■ Task to complete: Look through the data below for the line with "For every named", and transcribe it exactly together with each line after it up to and including the line with "731 119 015". Give nothing else.

■ Data for the task:
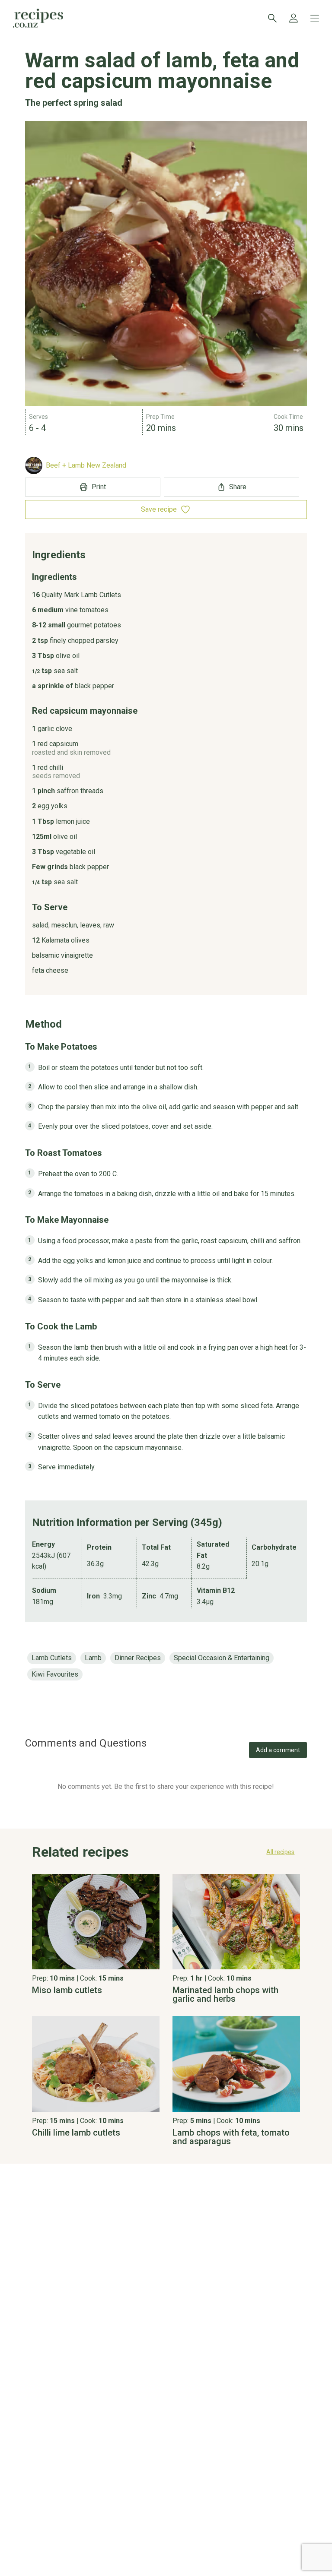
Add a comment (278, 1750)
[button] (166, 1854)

---

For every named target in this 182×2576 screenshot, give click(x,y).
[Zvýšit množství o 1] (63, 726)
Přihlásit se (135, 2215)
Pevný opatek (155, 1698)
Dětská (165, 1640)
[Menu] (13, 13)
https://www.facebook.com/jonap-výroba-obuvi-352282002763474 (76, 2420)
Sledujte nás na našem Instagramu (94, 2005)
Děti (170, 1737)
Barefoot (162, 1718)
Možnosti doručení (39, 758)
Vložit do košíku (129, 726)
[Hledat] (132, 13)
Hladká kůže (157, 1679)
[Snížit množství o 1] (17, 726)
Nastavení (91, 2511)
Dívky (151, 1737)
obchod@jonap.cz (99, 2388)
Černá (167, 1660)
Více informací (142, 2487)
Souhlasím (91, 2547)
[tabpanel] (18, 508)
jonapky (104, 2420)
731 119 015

■ Output for this exercise:
For every named target in this 182×2576 screenshot, give click(x,y).
[Zvýšit množství o 1] (63, 726)
Přihlásit se (135, 2215)
Pevný opatek (155, 1698)
Dětská (165, 1640)
[Menu] (13, 13)
https://www.facebook.com/jonap-výroba-obuvi-352282002763474 (76, 2420)
Sledujte nás na našem Instagramu (94, 2005)
Děti (170, 1737)
Barefoot (162, 1718)
Možnosti doručení (39, 758)
Vložit do košíku (129, 726)
[Hledat] (132, 13)
Hladká kůže (157, 1679)
[Snížit množství o 1] (17, 726)
Nastavení (91, 2511)
Dívky (151, 1737)
obchod@jonap.cz (99, 2388)
Černá (167, 1660)
Více informací (142, 2487)
Souhlasím (91, 2547)
[tabpanel] (18, 508)
jonapky (104, 2420)
731 119 015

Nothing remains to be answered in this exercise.